HQ2: Understanding What Happened →
February 28, 2019 • #This piece from Barry Ritholtz does a good job breaking down the real background behind the Amazon NYC HQ issues, how they were attracted and why they bailed:
The heart of the opposition to Amazon was how much the city and state bent the existing rules to offer a very generous package. The arguments are pretty clear: On the one side, net net the deal works to the city’s benefit, and $3 billion is not all that much.
The other side is less pragmatic and more philosophical. It is the same issue I have with taxpayers subsidizing Football stadiums. GBYOFS and stop asking taxpayers to subsidize your businesses and/or hobbies. The gaming of the safety net by Walmart and McDonalds to push their labor costs onto taxpayers. I railed against in during the financial crisis, and afterwards. Same with the Foxconn debacle — yet another example of corporate overreach combined with an ill equipped governor who got rolled. The taxpayers threw him out of office soon after.
What bothers me about the response to this fiasco is that both sides are complicit in the undesirable behavior: Amazon shouldn’t need to twist municipal authorities for benefits (nor should stadium-builders or anyone else), but those in the government are the ones responsible for caving and writing the beneficial legislation.

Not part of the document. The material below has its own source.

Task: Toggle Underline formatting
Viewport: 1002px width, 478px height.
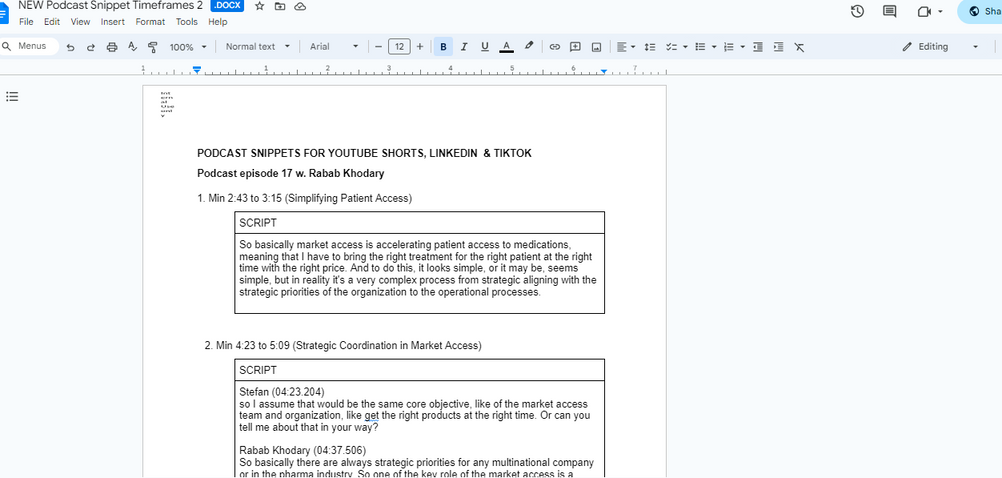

When any one company gets special treatment, its own sets of rules, taxes, incentives, kickbacks, etc., when specific rules apply only to some but not to all, well, that is much better described as Crony Capitalism.
The reactionary response that Amazon is an “evil corporation” that’s run by mean billionaires lets a lot of others off the hook for their own bad behavior. Relatedly, the latest EconTalk episode had Duke economist Michael Munger talking about this exact issue.